Il cappellano del carcere, con oltre vent’anni di esperienza alle spalle, ha dichiarato di non aver mai assistito a nulla di simile. Una testimonianza, quella del religioso, che dovrebbe far riflettere non solo sulla gravità dell’episodio ma anche su quanto sia degenerata la situazione nelle strutture penitenziarie italiane.

Il fallimento del sistema chiuso

L’episodio di Genova non è un caso isolato ma il sintomo di un sistema carcerario malato che ha scelto la strada della chiusura anziché quella della trasparenza. Come sottolineava già anni fa l’associazione Antigone nel suo primo rapporto “Il carcere trasparente”, è proprio la mancanza di trasparenza che alimenta gli abusi e le violenze.

Il fallimento del sistema chiuso

Un carcere chiuso al territorio, blindato dietro muri sempre più alti e barriere sempre più invalicabili, diventa inevitabilmente un luogo dove può accadere di tutto. Quando la città entra nelle strutture penitenziarie solo per firmare appelli dopo che i danni sono già stati compiuti, vuol dire constatare il fallimento dell’obiettivo fondamentale di ogni sistema carcerario moderno: la prevenzione.

La sicurezza vera: conoscenza, non muri

Gli organismi internazionali parlano di “sorveglianza dinamica” per descrivere un approccio alla sicurezza penitenziaria fondato sulla conoscenza delle relazioni e delle dinamiche interne, non sulla costruzione di barriere fisiche. Un direttore che governa dalla propria scrivania senza mai scendere nelle sezioni, agenti di polizia penitenziaria ed educatori che non conoscono le interazioni tra i detenuti: questo è il ritratto di un sistema destinato al fallimento.

Polizia penitenziaria

La vera sicurezza si costruisce attraverso la prossimità, la conoscenza, il vivere quotidianamente gli spazi detentivi. Solo così è possibile intercettare i segnali di pericolo, prevenire le dinamiche violente, proteggere i soggetti più vulnerabili. I muri, da soli, non bastano a dare sicurezza: creano soltanto l’illusione di controllo mentre, nell’ombra, si consumano tragedie come quella di Marassi.

L’anticamera del degrado

Il modello carcerario attuale produce sistematicamente le condizioni per il degrado: celle affollate e insalubri, ozio forzato, assenza di stimoli e opportunità. Quando le persone vengono trattate “come bestie”, rinchiuse senza spazio né dignità, non dovremmo sorprenderci se emergono dinamiche di violenza estrema.

La strada da percorrere

La solidarietà dei cittadini genovesi rappresenta un esempio prezioso di come la società civile possa farsi carico delle responsabilità che le istituzioni spesso lasciano cadere nell’oblio. Ma non bastano i gesti post-trauma: serve un cambio di paradigma strutturale.

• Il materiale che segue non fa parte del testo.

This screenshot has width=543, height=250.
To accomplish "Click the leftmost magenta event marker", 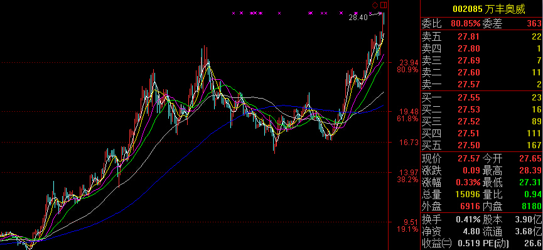I will point(234,13).
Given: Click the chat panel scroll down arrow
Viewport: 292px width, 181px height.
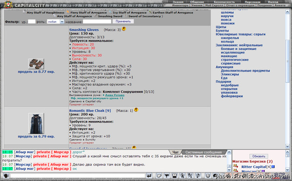Looking at the screenshot, I should click(x=229, y=170).
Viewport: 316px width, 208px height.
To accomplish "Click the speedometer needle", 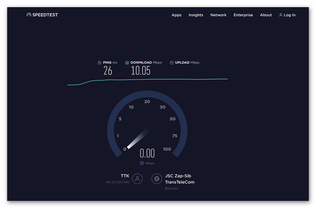I will click(x=138, y=138).
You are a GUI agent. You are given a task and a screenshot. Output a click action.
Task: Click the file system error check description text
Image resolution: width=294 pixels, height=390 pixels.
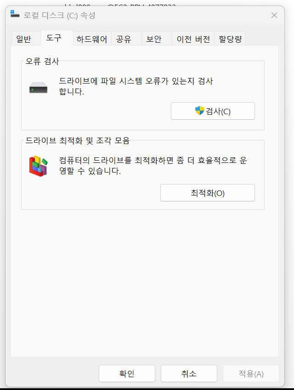tap(136, 86)
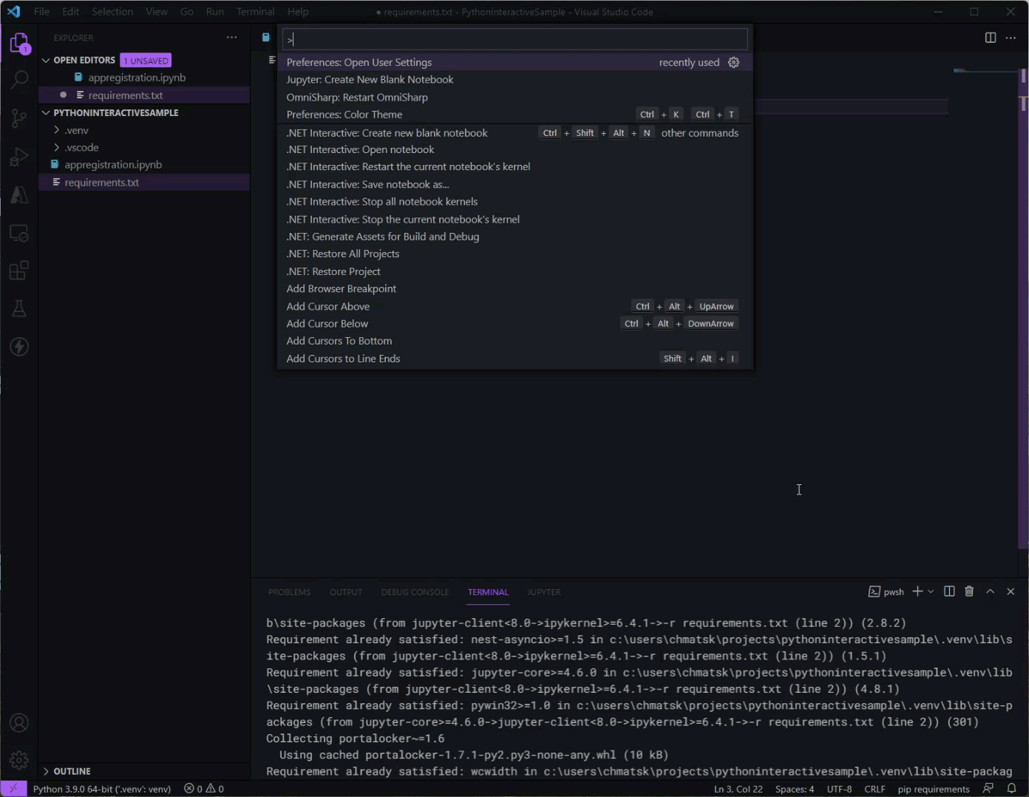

Le carceri devono tornare ad essere luoghi di possibile recupero, non depositi umani. Questo significa investire in educazione, formazione, attività lavorative. Significa aprire le strutture al territorio, permettere che la città entri nel carcere prima che sia troppo tardi. Significa adottare un approccio preventivo basato sulla conoscenza delle dinamiche sociali interne.

Una questione di civiltà

Il caso di Genova ci pone davanti a una scelta di civiltà. Possiamo continuare a nascondere i problemi dietro muri sempre più alti, illudendoci che la sicurezza si costruisca con cancelli e sbarre. Oppure possiamo scegliere la strada più difficile ma più efficace della trasparenza, dell’apertura, della prevenzione attraverso la conoscenza.

La necessità di una riforma

La risposta della città di Genova, che si è stretta attorno alla vittima chiedendo che lo Stato si faccia carico del suo percorso di riabilitazione, dimostra che esiste ancora una sensibilità civica capace di opporsi alla logica dell’abbandono. Ora tocca alle istituzioni raccogliere la sfida e trasformare l’indignazione in azione concreta per una riforma profonda del sistema penitenziario.